We went right to the neurosurgeon's office, now several hours after our original appointment time. Norah was seen by a PA that works with our neurosurgeon since he was no longer in the office seeing patients. Norah's most difficult problems right now is balance and after being potty trained in August, she has regressed. She is having difficulty recognizing when she has to go to the bathroom. The PA showed me Norah's MRI. Really nothing had changed. Norah still has slit ventricles, leaving just enough room for her shunt catheter. Her chiari remains.
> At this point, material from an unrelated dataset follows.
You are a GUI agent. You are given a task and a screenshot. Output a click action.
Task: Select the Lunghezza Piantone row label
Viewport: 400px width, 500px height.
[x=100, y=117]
Norah's balance, eye problems, bathroom issues, headaches and being underweight can all be attributed to her chiari.While none of these symptoms are severe by itself, all together they affect Norah's quality of life. The PA said that they don't feel that Norah's symptoms are severe enough to consider decompression surgery at this time. They would prefer to see more regression before considering surgery. While I am not one to jump right on board with major brain surgery, I do think that we should be having a better conversation about when the right time would be. I struggle because I don't want to watch Norah's symptoms become more severe. And if Norah's balance, eyes, bathroom issues, eating, and headaches would be improved by surgery, why aren't we talking about it. Those are some important quality of life issues. For now we find we live day to day, taking a deep breath when days in which Norah's symptoms are exaggerated, praying for patience and that tomorrow will be better.
Norah has continue to make improvements in her gross motor skills, but it has been at a slower pace. Most recently Norah has learned to walk down stairs alternating her feet. Our insurance company feels that Norah is not making enough improvement at this point to continue paying for her therapy. So we have begun the appeals process and pray that they reconsider. Jason and I feel that Norah not receiving therapy is not an option. We have discussed with her therapy center an out of pocket rate for therapy, it leaves us needing to pay $100 a week. I pray the insurance company changes their mind.
Last, we have contacted the school district again. We would like Norah to be reevaluated for an IEP. Norah enjoys going to the preschool we enrolled her in this year but we are being to watch her struggle with some fine motor skills that should be developing at this point. We still often wonder about Norah receptive language. Since Norah has such good expressive language, and is quick to pick up on expected answers, it hard for other to see it unless they are spending more time with her.
Throw in a bad virus at the beginning of February that kept Norah out of school for a week, that rounds out everything Norah since the Christmas.